Recently, it is widely accepted that chronic inflammation has a crucial role in the tumour-promoting and survival, regardless of its origin. In this process, proinflammatory cytokines play a key role [28]. Many studies indicated that SAHA suppresses proinflammatory cytokines like IL-12, IFN-γ, TNF-α and IL-1β expression [13][16]. However, not always the inhibition of IL-12 and IFN-γ has positive effects, because of their immunoregulatory function as cytokines triggering cell-mediated anticancer immunity. Our study has shown that treatment with SAHA leads to decreased TNF-α and unmodified IL-18 production by PBMC-a surprising effect on the synthesis and secretion of both cytokines. Considering the protumorigenic activity of TNF-α, the downregulation of its production is a desirable effect of treatment with various histone deacetylase inhibitors including SAHA. However, IL-18 like IL-12 has antitumorigenic activity because of its property to induce Th1 cell-mediated type of the immune response. Therefore, under immunosuppression triggered by SAHA, an unaffected IL-18 production may have a crucial role in the realization of antitumor immunity. Thus, this SAHA-specific modulation of the TNF-α and IL-18 production may provide a further clinical advantage for the treatment of various malignant conditions.

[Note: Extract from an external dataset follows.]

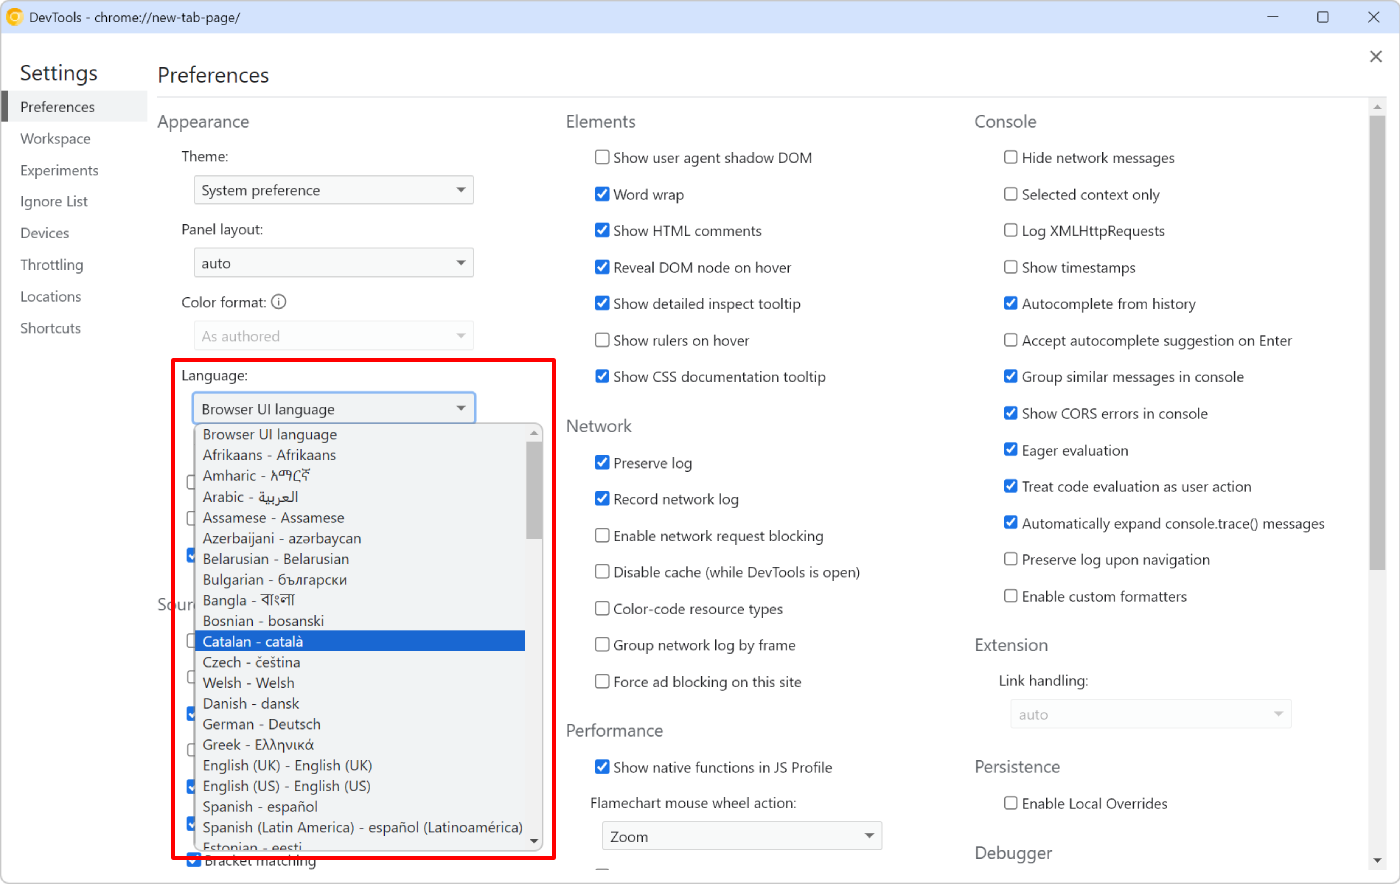Click the Color format info icon
The height and width of the screenshot is (884, 1400).
click(x=278, y=301)
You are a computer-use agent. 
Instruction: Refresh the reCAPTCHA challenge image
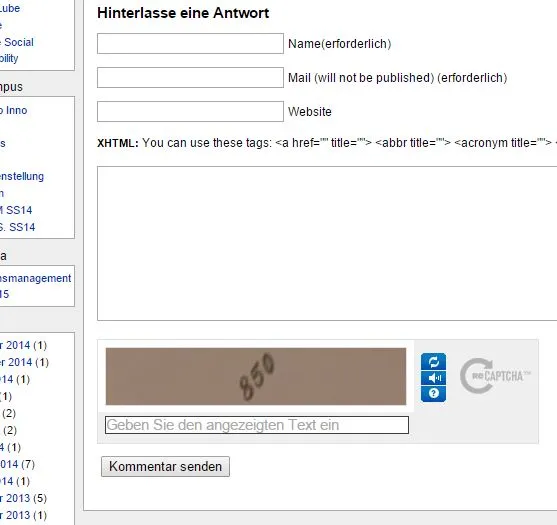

In summary, our study showed that HDAC inhibitor SAHA downregulated TNF-α production and did not affect IL-18 secretion from activated PBMC. Therefore, we conclude that the production of TNF-α is mediated by HDAC class I and class II enzymes, but they are not involved in inflammasome-dependent regulation of biologically active IL-18 secretion. This different regulation of both cytokines by histone deacetylases and their inhibitors may be used in the development a new approach in the therapy of certain types of cancers.